Wavelet Coefficients

To aid in my understanding of wavelets, during the first months I started studying this subject I wrote a couple of scripts to both compute wavelet coefficients of a given pgm gray-scale image (the decoding script), and recover an approximation to the original image from a subset of those coefficients (the coding script). I used OCaml, a multi-paradigm language: imperative, functional and object-oriented.

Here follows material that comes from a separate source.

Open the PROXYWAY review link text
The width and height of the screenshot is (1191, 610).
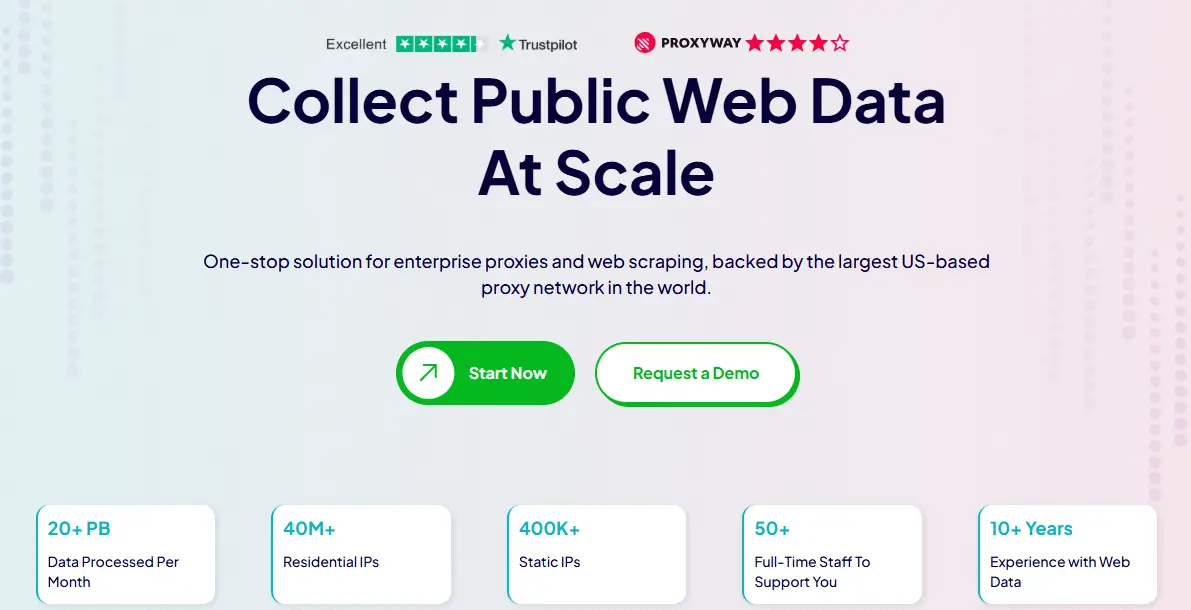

The decoding script uses the easiest wavelets possible: the Haar functions. As it was suggested in the article “Fast wavelet techniques for near-optimal image processing“, by R. DeVore and B.J. Lucier, rather than computing the actual raw wavelet coefficients, one computes instead a related integer value (a code). The coding script interprets those integer values and modifies them appropriately to obtain the actual coefficients. The storage of the integers is performed using Huffman trees, but I used a very simple one, not designed for speed or optimization in any way.

Following a paper by A.Chambolle, R.DeVore, N.Y.Lee and B.Lucier, “Non-linear wavelet image processing: Variational problems, compression and noise removal through wavelet shrinkage“, these scripts were used in two experiments later on: computation of the smoothness of an image, and removal of Gaussian white noise by the wavelet shrinkage method proposed by Donoho and Johnstone in the early 90’s.

Progressive reconstruction of a grey-scale image of size 1024 \times 1024 with the largest (in absolute value) 2^n coefficients, n = 1,2, \dotsc ,8.